Human Leukocyte Antigen (HLA) antibodies are specialized components of the immune system designed to recognize and neutralize foreign substances. These antibodies specifically target Human Leukocyte Antigens, which are proteins found on the surface of almost all nucleated cells throughout the body. Understanding these antibodies is important because they represent the body’s immunological memory of prior exposure to non-self tissues. They are not typically present in a healthy individual unless that person has been exposed to foreign cells that trigger an immune response.
The Role of Human Leukocyte Antigens
The Human Leukocyte Antigens are a group of cell-surface proteins often referred to as the Major Histocompatibility Complex (MHC) in other species. These proteins reside on the surface of white blood cells and most other cells, acting like unique identification tags for the immune system. Their primary biological function is surveillance, distinguishing between the body’s own cells and foreign invaders. HLAs are highly polymorphic, meaning there are numerous variants of these genes within the human population, ensuring that each person possesses a nearly unique set of these markers. This genetic diversity creates challenges in medical procedures involving tissue transfer, as the immune system sets the stage for rejection if a mismatch occurs.
Formation and Types of HLA Antibodies
HLA antibodies develop when an individual’s immune system is exposed to foreign HLA proteins, a process known as alloimmunization or sensitization. There are three main ways this exposure can occur, all involving the transfer of cells containing non-self HLA markers. Sensitization commonly occurs through pregnancy, where a mother may be exposed to paternal HLAs, or through multiple blood transfusions containing leukocytes. The most direct cause is a prior organ or tissue transplantation, where the recipient’s body has already mounted an immune response against mismatched donor tissue.

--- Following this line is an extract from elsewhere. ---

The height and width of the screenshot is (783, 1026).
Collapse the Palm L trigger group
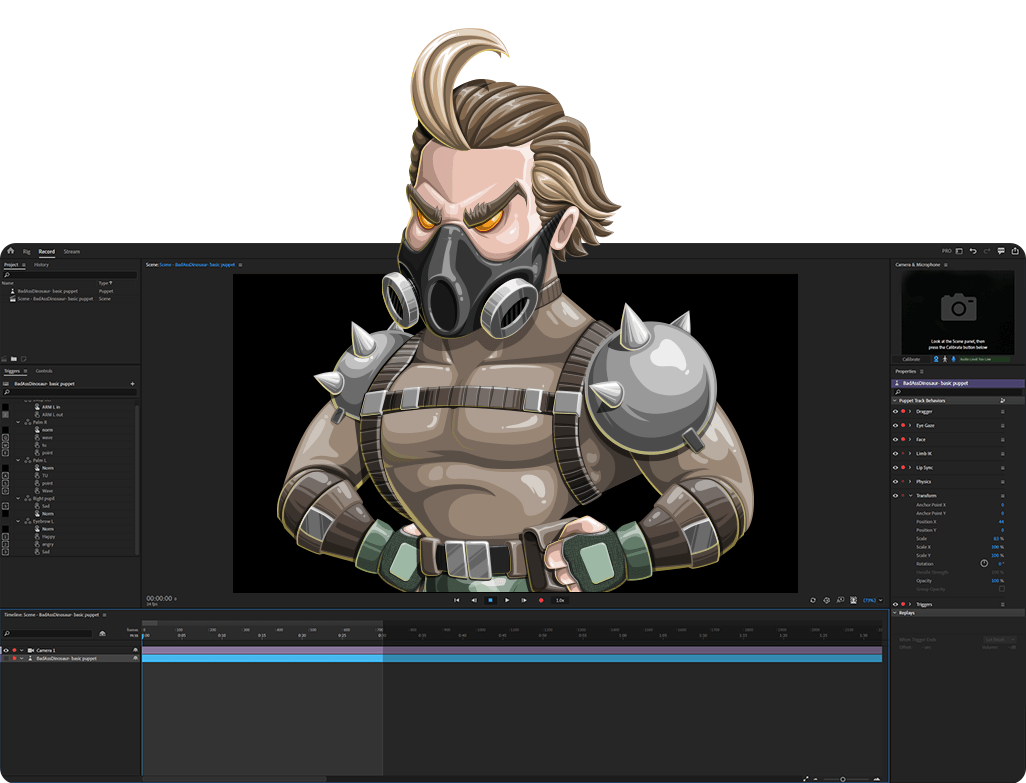pyautogui.click(x=18, y=460)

Once formed, these specialized antibodies, which are typically Immunoglobulin G (IgG) molecules, remain in the circulatory system. HLA antibodies are broadly categorized into Class I and Class II types, corresponding to the two main types of HLA antigens they target. Class I antibodies target HLA-A, -B, and -C antigens, while Class II antibodies target HLA-DR, -DQ, and -DP antigens, each with distinct locations and functions on immune cells.
Clinical Significance in Organ Compatibility
The presence of pre-formed HLA antibodies is a major factor determining the success or failure of an organ transplant procedure. If a recipient has HLA antibodies that match the donor’s specific HLA proteins, the immune system is already armed for a rapid attack. This immediate recognition can trigger hyperacute rejection, a destructive process that begins within minutes to hours of blood flow being established to the new organ. Hyperacute rejection involves the pre-formed antibodies binding to the blood vessel walls of the donor organ, initiating a complement cascade that causes immediate clotting and graft necrosis.

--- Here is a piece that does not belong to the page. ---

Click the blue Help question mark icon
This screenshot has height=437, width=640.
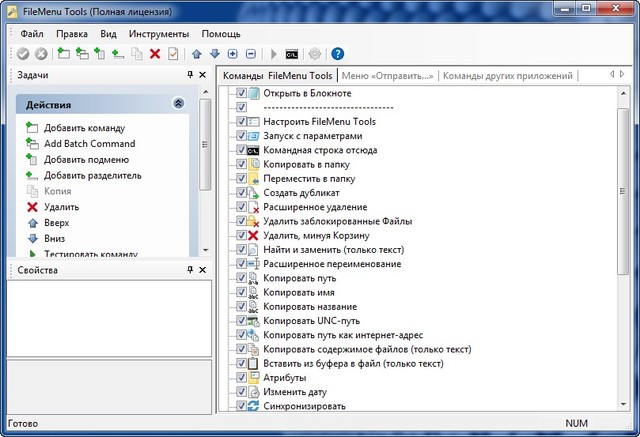[x=337, y=53]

A patient with high levels of HLA antibodies against a broad range of the population is often referred to as a sensitized recipient. High sensitization makes it difficult to find a compatible donor, often measured by a high Panel Reactive Antibody (PRA) score. The most concerning antibodies are Donor-Specific Antibodies (DSAs), which target the specific HLA proteins of the intended organ donor, linking directly to higher rates of graft rejection and poorer survival outcomes.
Detecting HLA Antibodies
Assessing the risk posed by HLA antibodies requires specialized testing to determine both the level of overall sensitization and the specific targets of the antibodies. One initial screening test is the Panel Reactive Antibody (PRA) assay, which provides a numerical percentage representing the proportion of the general population to which the recipient would likely react. A high PRA score indicates a highly sensitized patient who will require a more extensive search for a compatible donor.
More specific testing is conducted using solid phase assays, such as bead-based technology, which uses microbeads coated with purified, single HLA proteins. This method allows clinicians to precisely identify which HLA types the recipient’s antibodies are targeting. This detailed information is used to guide donor selection and risk assessment before transplantation.
The final compatibility assessment is the crossmatch test, performed immediately before the transplant surgery, which mixes the recipient’s serum with the specific donor’s cells. A positive crossmatch indicates that the recipient has antibodies that immediately attack the donor cells, signaling a high risk of hyperacute rejection and typically leading to the cancellation of the transplant.